Experts say that if you decrease the speed of your eating, you’ll consume fewer calories since your body will have enough time to release the hormones that tell you you’ve had enough. While some people say it takes about 15 minutes for the body to feel full, some studies show that it can take about one hour or more for the body to feel satiated.
The feeling of fullness and satisfaction is more than filling your tummy and chemical changes in the body. The satisfaction you get from what you’re eating slowly decreases as you eat. The first bite of your chosen food is extremely delicious if you’re hungry, the pleasure slowly declines as you consume the food.
A study conducted in Sweden demonstrated that Cognitive Therapy (CT) is effective not only in helping people lose weight but also in maintaining that weight loss (Stahre & Hallstrom, 2000). Dieters give themselves permission to stray from their diet for any number of reasons.
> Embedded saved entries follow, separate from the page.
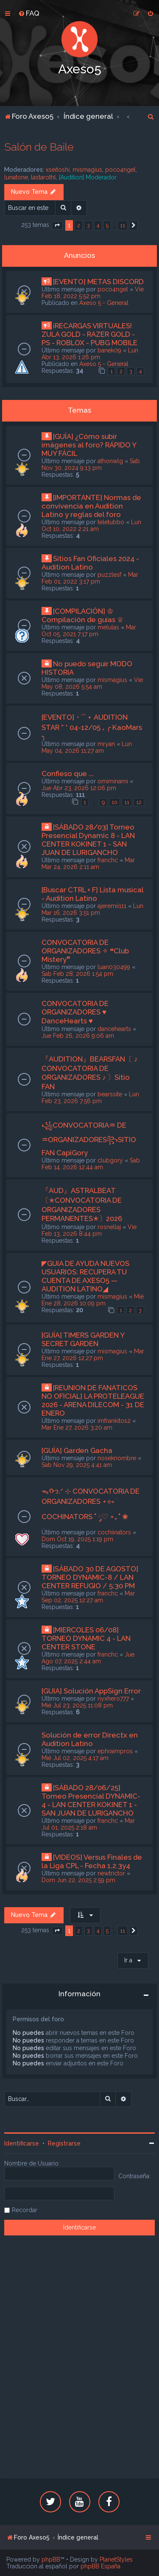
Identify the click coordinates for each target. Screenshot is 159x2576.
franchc (108, 860)
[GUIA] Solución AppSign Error (91, 1691)
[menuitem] (28, 13)
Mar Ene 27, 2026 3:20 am (77, 1427)
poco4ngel (120, 169)
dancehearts (114, 1028)
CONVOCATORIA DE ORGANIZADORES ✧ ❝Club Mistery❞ (85, 951)
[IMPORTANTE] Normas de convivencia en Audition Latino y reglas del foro (91, 506)
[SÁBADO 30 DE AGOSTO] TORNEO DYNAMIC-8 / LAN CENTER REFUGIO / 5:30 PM (90, 1577)
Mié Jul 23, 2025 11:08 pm (77, 1705)
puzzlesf (109, 574)
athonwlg (110, 461)
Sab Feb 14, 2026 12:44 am (91, 1164)
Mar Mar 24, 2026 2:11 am (88, 863)
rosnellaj (109, 1227)
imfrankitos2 (114, 1420)
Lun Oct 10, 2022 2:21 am (91, 525)
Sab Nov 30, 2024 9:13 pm (91, 464)
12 (139, 802)
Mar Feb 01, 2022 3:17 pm (90, 578)
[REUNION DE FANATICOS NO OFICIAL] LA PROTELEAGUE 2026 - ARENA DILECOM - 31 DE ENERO (93, 1400)
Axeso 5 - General (103, 302)
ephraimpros (115, 1751)
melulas (108, 627)
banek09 (109, 350)
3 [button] (88, 225)
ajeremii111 (112, 905)
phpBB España (100, 2566)
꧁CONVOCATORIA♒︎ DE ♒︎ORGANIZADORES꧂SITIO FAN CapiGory (89, 1139)
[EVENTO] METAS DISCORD (98, 281)
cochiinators (114, 1532)
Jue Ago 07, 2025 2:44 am (88, 1658)
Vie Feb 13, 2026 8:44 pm (89, 1230)
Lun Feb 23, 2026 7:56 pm (90, 1097)
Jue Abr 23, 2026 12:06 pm (79, 788)
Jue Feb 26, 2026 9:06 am (78, 1035)
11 (126, 802)
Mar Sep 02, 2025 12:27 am (88, 1597)
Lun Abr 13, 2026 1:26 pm (90, 353)
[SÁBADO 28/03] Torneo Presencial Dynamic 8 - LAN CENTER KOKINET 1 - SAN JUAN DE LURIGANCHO (88, 840)
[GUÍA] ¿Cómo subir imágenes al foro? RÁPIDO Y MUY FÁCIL (89, 445)
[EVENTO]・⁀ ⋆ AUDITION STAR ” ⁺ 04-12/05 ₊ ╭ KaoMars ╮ (92, 726)
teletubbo (111, 522)
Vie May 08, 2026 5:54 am (92, 683)
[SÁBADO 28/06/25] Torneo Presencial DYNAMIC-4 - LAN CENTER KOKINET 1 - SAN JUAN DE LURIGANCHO (91, 1800)
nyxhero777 (113, 1698)
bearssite (110, 1094)
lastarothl (43, 177)
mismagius (87, 169)
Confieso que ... (68, 773)
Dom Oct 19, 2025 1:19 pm (77, 1539)
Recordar (24, 2210)
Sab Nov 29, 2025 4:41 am (77, 1464)
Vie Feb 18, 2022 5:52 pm (93, 292)
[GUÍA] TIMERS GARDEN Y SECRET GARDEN (83, 1339)
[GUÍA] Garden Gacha (77, 1450)
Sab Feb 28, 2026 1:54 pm (77, 973)
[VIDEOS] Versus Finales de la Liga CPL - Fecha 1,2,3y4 (92, 1861)
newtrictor (111, 1873)
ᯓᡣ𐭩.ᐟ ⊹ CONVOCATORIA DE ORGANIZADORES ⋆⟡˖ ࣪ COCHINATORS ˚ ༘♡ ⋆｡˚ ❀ (90, 1504)
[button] (57, 225)
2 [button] (78, 225)
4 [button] (98, 225)
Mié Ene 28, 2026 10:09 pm (93, 1300)
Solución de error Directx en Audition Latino (90, 1739)
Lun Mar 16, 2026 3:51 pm (92, 909)
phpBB (51, 2559)
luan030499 (114, 967)
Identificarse (21, 2143)
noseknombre (117, 1458)
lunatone (16, 177)
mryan (106, 743)
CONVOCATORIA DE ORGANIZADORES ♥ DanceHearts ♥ (75, 1012)
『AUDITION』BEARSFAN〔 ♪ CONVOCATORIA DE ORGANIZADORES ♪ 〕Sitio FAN (89, 1073)
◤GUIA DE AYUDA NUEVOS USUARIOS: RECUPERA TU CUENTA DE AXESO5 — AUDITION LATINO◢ (85, 1276)
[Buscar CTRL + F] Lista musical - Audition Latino (92, 894)
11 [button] (122, 225)
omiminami (113, 781)
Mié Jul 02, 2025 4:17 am (75, 1758)
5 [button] (107, 225)
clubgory (110, 1160)
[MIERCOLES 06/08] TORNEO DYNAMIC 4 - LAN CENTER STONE (86, 1638)
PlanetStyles (116, 2559)
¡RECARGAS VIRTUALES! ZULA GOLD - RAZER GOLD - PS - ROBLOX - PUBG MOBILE (89, 334)
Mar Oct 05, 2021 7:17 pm (89, 630)
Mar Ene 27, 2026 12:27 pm (93, 1354)
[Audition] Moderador (88, 177)
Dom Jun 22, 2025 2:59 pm (78, 1880)
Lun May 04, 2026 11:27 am (87, 747)
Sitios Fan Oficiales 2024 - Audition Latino (90, 562)
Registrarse (64, 2143)
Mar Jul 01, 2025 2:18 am (88, 1824)
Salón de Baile (39, 146)
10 (114, 802)
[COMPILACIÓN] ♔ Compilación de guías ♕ (82, 615)
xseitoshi (58, 169)
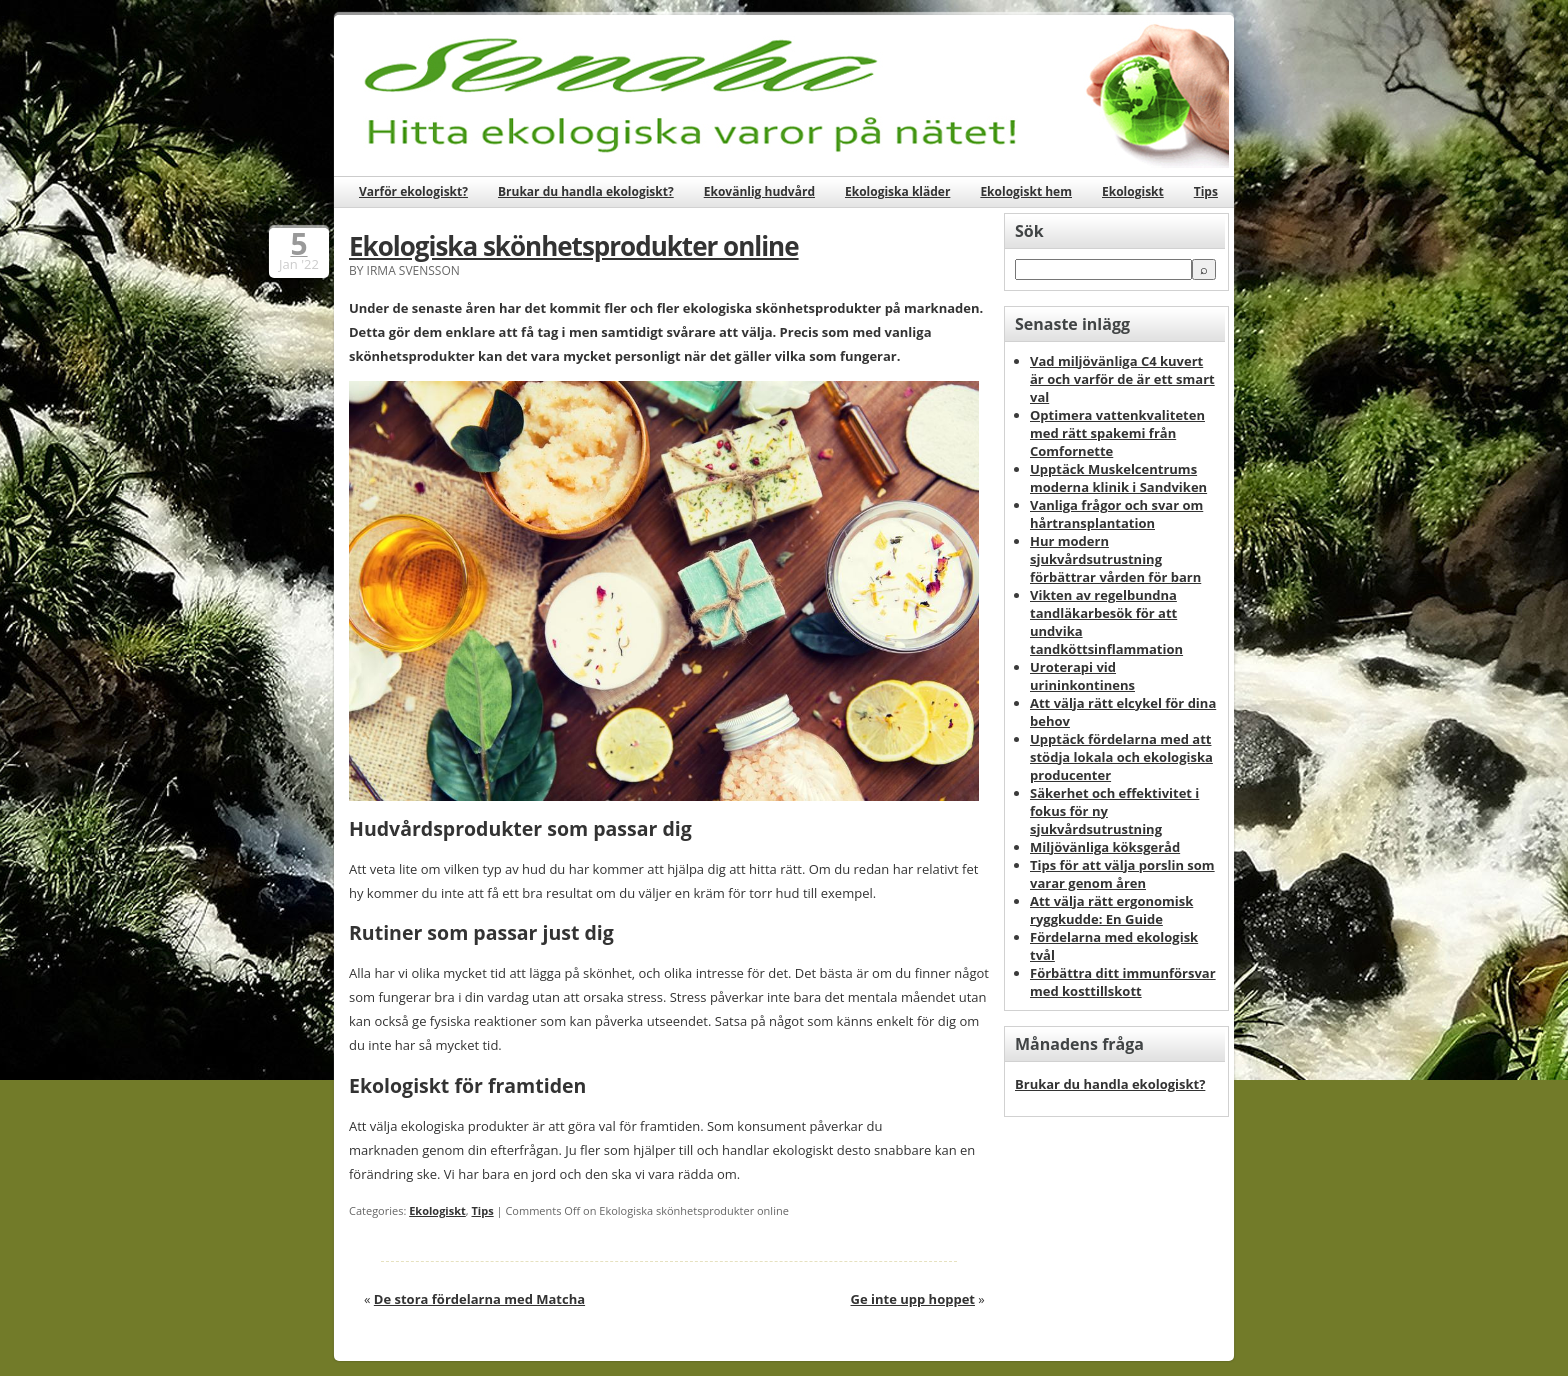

They’re upset, happy, tired, stressed, celebrating, traveling, busy, at a party…the list is endless. They think, ‘It’s okay to eat because…. everyone else is; it’s only a small piece; no one is watching.
Cognitive therapy teaches the unhealthy eater to quit the self-blame, realistically assess the problem, and to set practical goals for change. Cognitive therapists also assess body misperception. Many people who eat in an unhealthy fashion may tell others that they are fat. Labeling oneself in a negative manner is one of many cognitive distortions that hinder weight-loss progress.
According to James P. Krehbiel, Ed.S., LPC, Unhealthy eaters can untwist their maladaptive thinking and meet their weight goals by:
- Learning to rationally respond to negative thinking. For example, instead of saying, “I’ll never meet my weight goals, I’m just worthless,” one might say, “Just relax and be patient, Rome wasn’t built in a day.”
- Identify cognitive distortions such as castastrophizing, labeling, personalizing, and black and white thinking. An example might be, “If I can’t lose 5 lbs. this week I might as well give up” (black/white thinking).
- Instead of being unkind to yourself, talk to yourself the same compassionate way you would to a dear friend who is experiencing the same weight problem.
- Instead of assuming your negative thoughts are accurate, examine the evidence that supports your conclusions. “If I don’t lose 15 lbs., will people really think I am hopelessly obese?”
- Instead of taking full responsibility for your weight problem, you can assess the many factors that may have contributed to it and address those issues with the support of others.
- Set a realistic agenda. Ask yourself, “What would it be worth to me to stop my unhealthy eating? How hard am I willing to work on a rational solution?”
- Evaluate weight maintenance progress based upon the process — the effort you put in — rather than the outcome. Your efforts are within your control, but the outcome may not.
- Substitute language that is less emotionally loaded. “I shouldn’t have eaten that extra helping” can be redefined as, “It would have been preferable if I hadn’t eaten more.”
Exercise, including both programmed activities and lifestyle activities, is extremely important. Sometimes more general psychological counseling is needed to help people make other psychological changes so that food and eating will occupy a less important place in their lives.
Perhaps an even more basic issue is the public’s attitude toward weight, especially “ideal weight.” There needs to be a shift in our culture’s extreme premium on and preoccupation with thinness. Not only would this shift contribute markedly toward reducing the incidence of eating disorders, it would go a long way toward increasing the amount of happiness in the lives of millions whose satisfactions – and self-esteem – seem directly correlated with their weight.